» Activity
Take the entries below and print, exactly, the stretch from the line containing "Alles over Social Media (274, 1629)" through the line containing "Home (56, 143)", both included.

» Given data
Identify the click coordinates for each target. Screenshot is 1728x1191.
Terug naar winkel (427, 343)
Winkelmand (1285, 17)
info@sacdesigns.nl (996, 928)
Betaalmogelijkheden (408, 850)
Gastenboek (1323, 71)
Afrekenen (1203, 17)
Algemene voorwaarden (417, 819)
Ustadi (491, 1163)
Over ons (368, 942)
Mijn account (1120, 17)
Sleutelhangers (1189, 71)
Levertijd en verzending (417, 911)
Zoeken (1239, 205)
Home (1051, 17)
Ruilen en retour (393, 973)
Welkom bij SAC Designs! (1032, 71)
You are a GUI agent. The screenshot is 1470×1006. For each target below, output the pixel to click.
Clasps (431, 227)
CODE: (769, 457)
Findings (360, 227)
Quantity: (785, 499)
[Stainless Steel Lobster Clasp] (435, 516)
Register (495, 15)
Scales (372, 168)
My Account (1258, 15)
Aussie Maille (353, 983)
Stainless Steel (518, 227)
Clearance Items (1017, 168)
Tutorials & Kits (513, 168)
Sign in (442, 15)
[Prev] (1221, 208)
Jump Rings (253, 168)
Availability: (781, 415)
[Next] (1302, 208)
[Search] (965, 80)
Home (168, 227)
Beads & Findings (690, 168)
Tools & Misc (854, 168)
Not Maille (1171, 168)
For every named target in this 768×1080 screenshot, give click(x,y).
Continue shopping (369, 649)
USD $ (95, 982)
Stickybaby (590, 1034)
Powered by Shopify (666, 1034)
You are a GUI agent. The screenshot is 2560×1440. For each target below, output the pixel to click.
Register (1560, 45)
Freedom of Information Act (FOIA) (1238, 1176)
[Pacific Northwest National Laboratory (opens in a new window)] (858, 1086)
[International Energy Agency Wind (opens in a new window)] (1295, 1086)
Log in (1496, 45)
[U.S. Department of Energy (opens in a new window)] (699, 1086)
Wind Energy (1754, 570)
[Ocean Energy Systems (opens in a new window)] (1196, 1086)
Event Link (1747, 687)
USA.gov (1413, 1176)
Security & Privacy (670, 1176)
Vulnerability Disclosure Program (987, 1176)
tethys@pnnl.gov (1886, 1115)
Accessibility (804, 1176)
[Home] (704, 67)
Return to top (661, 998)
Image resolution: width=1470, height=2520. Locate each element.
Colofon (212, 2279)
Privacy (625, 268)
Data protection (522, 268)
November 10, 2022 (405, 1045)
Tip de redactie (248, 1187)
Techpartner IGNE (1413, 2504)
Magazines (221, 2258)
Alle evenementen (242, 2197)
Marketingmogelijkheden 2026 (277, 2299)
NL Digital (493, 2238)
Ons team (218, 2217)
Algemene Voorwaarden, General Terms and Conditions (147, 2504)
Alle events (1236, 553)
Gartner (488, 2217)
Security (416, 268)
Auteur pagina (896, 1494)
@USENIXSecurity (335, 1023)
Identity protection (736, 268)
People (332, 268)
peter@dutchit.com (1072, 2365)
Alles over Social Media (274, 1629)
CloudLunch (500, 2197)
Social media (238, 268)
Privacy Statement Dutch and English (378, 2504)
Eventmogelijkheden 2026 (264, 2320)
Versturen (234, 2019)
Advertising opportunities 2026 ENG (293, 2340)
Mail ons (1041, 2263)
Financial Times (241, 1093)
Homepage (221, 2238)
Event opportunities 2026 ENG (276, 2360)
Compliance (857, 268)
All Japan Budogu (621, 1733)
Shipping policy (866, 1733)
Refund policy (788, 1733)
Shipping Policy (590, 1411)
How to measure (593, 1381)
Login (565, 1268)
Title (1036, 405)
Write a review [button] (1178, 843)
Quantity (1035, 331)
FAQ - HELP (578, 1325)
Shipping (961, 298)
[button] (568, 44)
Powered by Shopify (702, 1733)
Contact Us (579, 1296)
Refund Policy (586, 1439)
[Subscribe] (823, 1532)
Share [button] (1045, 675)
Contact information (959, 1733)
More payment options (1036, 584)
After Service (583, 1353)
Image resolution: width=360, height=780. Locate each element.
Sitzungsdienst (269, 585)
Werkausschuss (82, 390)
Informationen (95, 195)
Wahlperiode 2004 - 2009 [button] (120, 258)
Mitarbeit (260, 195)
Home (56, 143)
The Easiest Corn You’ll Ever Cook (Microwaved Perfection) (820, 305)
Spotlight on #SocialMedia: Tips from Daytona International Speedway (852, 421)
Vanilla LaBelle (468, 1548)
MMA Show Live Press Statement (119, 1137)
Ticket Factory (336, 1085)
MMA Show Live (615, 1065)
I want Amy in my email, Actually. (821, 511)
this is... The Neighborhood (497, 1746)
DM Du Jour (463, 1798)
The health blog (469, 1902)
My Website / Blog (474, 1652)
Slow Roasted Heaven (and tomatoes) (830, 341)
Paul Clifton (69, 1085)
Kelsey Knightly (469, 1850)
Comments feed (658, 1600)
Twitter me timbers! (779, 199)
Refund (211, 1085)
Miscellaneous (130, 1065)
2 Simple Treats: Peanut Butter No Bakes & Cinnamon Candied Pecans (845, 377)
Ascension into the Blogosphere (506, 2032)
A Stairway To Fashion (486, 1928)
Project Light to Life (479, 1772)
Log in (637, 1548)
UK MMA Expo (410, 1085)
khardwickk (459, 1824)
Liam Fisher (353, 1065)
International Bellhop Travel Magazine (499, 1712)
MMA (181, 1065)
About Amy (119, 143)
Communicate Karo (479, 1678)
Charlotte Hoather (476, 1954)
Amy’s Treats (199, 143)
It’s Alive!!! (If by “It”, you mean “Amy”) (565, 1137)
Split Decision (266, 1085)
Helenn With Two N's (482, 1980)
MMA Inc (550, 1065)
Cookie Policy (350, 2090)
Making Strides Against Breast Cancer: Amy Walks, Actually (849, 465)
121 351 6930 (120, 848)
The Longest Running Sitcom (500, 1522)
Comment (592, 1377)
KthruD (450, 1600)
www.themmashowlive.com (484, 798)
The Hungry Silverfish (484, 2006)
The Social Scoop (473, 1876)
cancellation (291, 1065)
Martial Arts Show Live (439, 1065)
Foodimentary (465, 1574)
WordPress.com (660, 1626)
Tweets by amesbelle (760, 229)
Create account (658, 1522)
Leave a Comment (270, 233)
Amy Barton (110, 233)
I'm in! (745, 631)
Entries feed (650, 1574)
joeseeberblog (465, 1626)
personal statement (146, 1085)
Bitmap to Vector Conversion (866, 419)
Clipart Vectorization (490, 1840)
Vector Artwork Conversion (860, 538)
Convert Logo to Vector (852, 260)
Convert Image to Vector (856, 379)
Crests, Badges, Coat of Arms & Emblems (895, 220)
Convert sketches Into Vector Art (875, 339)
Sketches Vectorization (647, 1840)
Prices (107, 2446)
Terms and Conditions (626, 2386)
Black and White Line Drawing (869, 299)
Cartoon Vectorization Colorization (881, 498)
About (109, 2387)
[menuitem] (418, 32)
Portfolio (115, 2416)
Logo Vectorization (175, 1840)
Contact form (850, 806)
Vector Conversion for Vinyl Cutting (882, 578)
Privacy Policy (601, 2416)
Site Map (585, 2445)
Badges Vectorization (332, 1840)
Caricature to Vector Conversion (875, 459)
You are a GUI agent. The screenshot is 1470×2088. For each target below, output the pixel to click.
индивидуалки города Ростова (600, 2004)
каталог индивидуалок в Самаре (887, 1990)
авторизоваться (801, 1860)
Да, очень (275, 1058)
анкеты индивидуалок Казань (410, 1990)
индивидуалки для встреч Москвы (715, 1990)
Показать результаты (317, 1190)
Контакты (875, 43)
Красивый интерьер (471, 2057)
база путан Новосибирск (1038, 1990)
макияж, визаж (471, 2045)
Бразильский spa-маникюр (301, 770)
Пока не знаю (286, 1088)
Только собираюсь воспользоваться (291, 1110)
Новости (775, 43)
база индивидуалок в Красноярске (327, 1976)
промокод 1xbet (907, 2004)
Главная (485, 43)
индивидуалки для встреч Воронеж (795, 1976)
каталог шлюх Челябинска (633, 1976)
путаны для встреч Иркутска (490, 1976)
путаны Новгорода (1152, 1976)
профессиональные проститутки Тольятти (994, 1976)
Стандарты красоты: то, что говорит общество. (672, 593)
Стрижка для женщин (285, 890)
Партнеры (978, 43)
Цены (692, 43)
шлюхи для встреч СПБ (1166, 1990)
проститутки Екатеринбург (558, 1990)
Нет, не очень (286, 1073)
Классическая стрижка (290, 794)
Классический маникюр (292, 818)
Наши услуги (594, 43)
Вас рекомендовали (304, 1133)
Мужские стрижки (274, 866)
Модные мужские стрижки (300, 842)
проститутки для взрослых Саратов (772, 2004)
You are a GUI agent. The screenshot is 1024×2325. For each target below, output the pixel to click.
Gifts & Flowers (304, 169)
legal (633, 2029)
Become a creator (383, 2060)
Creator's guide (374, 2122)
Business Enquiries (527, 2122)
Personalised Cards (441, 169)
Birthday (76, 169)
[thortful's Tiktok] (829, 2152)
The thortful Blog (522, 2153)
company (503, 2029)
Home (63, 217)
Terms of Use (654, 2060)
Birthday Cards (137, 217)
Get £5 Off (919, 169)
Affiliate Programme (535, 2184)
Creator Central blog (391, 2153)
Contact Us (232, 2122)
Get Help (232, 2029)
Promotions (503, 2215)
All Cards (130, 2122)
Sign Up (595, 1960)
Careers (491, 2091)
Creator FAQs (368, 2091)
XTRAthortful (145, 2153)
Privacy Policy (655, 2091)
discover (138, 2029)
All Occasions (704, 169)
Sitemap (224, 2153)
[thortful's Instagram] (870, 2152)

» Response
Alles over Social Media (274, 1629)
CloudLunch (500, 2197)
Social media (238, 268)
Privacy Statement Dutch and English (378, 2504)
Eventmogelijkheden 2026 (264, 2320)
Versturen (234, 2019)
Advertising opportunities 2026 ENG (293, 2340)
Mail ons (1041, 2263)
Financial Times (241, 1093)
Homepage (221, 2238)
Event opportunities 2026 ENG (276, 2360)
Compliance (857, 268)
All Japan Budogu (621, 1733)
Shipping policy (866, 1733)
Refund policy (788, 1733)
Shipping Policy (590, 1411)
How to measure (593, 1381)
Login (565, 1268)
Title (1036, 405)
Write a review [button] (1178, 843)
Quantity (1035, 331)
FAQ - HELP (578, 1325)
Shipping (961, 298)
[button] (568, 44)
Powered by Shopify (702, 1733)
Contact Us (579, 1296)
Refund Policy (586, 1439)
[Subscribe] (823, 1532)
Share [button] (1045, 675)
Contact information (959, 1733)
More payment options (1036, 584)
After Service (583, 1353)
Image resolution: width=360, height=780. Locate each element.
Sitzungsdienst (269, 585)
Werkausschuss (82, 390)
Informationen (95, 195)
Wahlperiode 2004 - 2009 [button] (120, 258)
Mitarbeit (260, 195)
Home (56, 143)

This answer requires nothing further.